BUDGET INCREASE FALLS SHORT

The convention hoped to boost its two-year operating budget to $19.6
million from just $6.1 million this year. Member nations, however,
only agreed on an operating budget of $13.7 million.

Affected countries and environmental groups lashed out at developed
nations, claiming they have not followed through with sorely needed
funds to prevent desertification despite speedy progress on detailed
proposals and national action programmes.

"It's simple - we do all the work they ask of us and then they refuse
to pay," said one Latin American delegate.

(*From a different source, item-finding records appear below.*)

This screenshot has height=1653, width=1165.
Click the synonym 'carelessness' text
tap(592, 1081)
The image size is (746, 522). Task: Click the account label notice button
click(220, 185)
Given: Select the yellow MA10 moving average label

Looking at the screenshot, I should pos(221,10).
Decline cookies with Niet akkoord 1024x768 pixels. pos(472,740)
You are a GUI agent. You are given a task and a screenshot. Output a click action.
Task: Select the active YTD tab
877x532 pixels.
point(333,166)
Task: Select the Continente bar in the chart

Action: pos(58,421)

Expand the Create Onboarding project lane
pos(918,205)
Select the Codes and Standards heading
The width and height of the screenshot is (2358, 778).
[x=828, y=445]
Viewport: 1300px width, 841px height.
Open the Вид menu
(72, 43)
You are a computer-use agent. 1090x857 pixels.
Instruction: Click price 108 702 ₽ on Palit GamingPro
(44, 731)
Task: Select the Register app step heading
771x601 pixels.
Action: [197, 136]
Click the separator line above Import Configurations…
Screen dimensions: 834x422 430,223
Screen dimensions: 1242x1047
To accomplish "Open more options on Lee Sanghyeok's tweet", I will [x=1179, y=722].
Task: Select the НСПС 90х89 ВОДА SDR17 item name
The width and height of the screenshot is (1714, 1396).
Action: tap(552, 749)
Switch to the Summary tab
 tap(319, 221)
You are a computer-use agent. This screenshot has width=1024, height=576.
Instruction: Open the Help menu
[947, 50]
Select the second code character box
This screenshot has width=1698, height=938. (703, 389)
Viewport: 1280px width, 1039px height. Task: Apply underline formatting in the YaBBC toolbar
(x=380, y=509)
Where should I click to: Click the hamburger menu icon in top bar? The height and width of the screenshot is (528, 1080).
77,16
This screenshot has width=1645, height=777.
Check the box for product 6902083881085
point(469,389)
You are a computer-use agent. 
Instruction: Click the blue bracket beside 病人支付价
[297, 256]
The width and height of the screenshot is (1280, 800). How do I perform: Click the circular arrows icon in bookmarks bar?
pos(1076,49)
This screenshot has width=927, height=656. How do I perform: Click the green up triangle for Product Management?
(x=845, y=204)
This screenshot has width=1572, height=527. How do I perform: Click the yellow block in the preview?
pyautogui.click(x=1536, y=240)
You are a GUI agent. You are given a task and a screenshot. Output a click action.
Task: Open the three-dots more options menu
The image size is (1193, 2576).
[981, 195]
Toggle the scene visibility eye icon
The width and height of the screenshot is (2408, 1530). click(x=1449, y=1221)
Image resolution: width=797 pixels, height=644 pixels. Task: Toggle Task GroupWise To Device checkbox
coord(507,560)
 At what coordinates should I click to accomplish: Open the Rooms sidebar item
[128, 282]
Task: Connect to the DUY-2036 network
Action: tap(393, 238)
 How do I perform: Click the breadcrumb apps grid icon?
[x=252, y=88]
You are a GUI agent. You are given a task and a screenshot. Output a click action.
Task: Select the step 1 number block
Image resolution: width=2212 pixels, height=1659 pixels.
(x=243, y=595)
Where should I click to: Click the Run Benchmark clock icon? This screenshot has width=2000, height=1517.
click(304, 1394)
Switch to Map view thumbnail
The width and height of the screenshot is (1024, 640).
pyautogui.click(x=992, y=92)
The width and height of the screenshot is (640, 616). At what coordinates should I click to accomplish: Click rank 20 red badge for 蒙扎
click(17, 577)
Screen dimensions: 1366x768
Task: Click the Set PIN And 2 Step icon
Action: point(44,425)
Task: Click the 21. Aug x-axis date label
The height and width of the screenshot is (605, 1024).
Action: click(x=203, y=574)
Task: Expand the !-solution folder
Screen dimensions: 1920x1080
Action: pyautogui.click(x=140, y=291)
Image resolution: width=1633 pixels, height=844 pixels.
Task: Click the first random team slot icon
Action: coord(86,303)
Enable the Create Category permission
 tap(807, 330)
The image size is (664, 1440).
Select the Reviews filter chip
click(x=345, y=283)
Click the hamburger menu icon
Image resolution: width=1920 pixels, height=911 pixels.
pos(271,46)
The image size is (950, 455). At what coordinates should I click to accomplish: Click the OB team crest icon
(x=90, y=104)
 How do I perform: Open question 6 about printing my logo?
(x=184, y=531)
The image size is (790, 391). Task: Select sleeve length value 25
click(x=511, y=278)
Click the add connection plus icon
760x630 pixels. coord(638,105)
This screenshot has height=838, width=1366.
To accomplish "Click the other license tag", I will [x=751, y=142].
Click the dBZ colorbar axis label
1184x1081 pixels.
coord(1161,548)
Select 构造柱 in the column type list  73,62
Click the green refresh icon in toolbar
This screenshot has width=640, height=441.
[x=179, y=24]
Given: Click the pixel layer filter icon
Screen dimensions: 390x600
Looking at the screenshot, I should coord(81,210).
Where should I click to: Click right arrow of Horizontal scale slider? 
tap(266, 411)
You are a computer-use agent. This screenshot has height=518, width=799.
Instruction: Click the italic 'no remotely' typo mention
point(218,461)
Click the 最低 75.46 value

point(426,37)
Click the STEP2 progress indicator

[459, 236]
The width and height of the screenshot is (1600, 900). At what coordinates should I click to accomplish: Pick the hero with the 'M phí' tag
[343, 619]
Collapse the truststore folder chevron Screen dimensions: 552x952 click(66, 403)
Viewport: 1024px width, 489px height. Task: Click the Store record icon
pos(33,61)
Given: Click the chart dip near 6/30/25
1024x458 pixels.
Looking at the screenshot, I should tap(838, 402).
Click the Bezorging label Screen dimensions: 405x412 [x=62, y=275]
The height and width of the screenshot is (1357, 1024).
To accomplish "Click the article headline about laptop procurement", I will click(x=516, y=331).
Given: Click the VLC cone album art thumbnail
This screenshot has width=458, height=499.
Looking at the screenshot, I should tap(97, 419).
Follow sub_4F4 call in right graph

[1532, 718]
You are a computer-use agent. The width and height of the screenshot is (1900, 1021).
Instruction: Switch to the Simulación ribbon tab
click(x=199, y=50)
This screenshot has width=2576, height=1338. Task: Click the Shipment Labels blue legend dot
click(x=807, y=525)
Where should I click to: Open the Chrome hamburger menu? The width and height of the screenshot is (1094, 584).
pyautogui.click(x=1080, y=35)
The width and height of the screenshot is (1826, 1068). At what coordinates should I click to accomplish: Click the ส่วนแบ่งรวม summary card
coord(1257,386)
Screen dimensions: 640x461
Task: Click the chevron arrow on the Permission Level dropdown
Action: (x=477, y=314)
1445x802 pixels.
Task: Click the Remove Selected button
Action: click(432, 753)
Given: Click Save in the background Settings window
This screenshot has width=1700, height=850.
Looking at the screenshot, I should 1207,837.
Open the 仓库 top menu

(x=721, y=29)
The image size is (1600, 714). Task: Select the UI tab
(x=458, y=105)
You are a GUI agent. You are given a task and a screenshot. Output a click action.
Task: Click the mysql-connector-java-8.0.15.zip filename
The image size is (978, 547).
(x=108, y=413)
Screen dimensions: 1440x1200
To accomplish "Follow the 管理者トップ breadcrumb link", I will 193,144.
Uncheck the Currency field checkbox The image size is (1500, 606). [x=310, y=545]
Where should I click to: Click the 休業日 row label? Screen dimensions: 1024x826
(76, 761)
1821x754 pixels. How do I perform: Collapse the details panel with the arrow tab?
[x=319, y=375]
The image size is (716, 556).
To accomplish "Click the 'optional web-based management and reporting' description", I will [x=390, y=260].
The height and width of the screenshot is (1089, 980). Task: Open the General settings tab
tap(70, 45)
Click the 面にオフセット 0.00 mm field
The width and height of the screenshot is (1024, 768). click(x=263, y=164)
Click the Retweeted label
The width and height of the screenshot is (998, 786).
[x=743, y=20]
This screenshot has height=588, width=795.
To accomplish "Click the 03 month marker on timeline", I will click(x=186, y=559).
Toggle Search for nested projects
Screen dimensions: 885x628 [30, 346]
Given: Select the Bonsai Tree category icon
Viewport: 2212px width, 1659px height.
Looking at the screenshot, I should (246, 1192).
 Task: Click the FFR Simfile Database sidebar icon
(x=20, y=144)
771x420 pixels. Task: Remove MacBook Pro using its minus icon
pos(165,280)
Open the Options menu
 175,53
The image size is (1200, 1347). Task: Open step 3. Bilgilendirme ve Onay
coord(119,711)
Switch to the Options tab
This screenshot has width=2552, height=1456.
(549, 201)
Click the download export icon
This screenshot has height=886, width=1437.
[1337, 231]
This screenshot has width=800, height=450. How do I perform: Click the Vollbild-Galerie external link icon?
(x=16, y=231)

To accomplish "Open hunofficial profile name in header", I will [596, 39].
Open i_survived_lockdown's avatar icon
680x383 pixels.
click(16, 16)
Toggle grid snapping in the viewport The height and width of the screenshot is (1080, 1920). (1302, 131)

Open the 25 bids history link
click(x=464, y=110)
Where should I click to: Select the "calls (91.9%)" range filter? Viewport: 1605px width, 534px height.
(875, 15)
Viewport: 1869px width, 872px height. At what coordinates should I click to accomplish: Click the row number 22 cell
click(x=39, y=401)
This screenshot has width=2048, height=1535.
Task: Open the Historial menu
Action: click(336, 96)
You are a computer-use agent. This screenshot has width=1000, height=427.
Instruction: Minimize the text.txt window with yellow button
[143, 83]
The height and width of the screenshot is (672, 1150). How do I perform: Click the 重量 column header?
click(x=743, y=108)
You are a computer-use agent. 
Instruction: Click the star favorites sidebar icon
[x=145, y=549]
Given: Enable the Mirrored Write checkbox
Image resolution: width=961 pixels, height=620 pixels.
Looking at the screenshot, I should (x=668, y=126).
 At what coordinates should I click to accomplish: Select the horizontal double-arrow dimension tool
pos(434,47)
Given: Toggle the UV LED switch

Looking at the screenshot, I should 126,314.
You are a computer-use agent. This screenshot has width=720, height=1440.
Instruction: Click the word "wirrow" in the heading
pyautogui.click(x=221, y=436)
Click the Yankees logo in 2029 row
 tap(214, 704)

Developed countries, however, said that they spent billions of
dollars a year on programmes to fight land degradation, erosion and
poverty and that affected countries needed to ensure that some of
these funds were earmarked for the drive against desertification.

"We are providing a lot of money through different channels," Ingrid-
Gabriela Hoven, the head of Germany's Environment Division, told
Reuters during the week. "We can't tell developed countries how to
prioritize it."

The convention's executive secretary, Hama Arba Diallo, agreed that
affected nations must "challenge desertification trends." But he also
endorsed their need for greater international support.

COMMITMENT, IMPLEMENTATION URGED

"The implementation of decisions just adopted will require the
sustained commitments by all actors concerned and a more decisive
mobilisation by the international community," Diallo said in a
statement on Saturday.

"We will not be able to guarantee a minimum of success in the future
if there is no continuity in the support provided to the affected
countries."

The Recife Initiative calls for members begin talks to detail
commitments and implement anti-degradation efforts. It suggests that
members focus on specific areas and sectors proposed in African
nations' action plans.

The initiative also proposes that the anti-desertification convention
be integrated into developing countries' mainstream national
development plans to ensure that the effort benefits from bilateral
funding projects.

And finally, in response to repeated criticism during the conference
that independent organisations had been ignored, the initiative calls
on environmental and other nongovernmental groups to take part in
implementation.

Some 900 government delegates and more than 200 representatives of
the United Nations and intergovernmental and nongovernmental
organisations attended the conference. Over 50 ministers and deputy
ministers addressed delegates, and 23 countries issued declarations
calling for strong and effective actions against dry-land
degradation.

The next conference will be held in Bonn, the convention's
headquarters, from Oct. 16 to 27, 2000.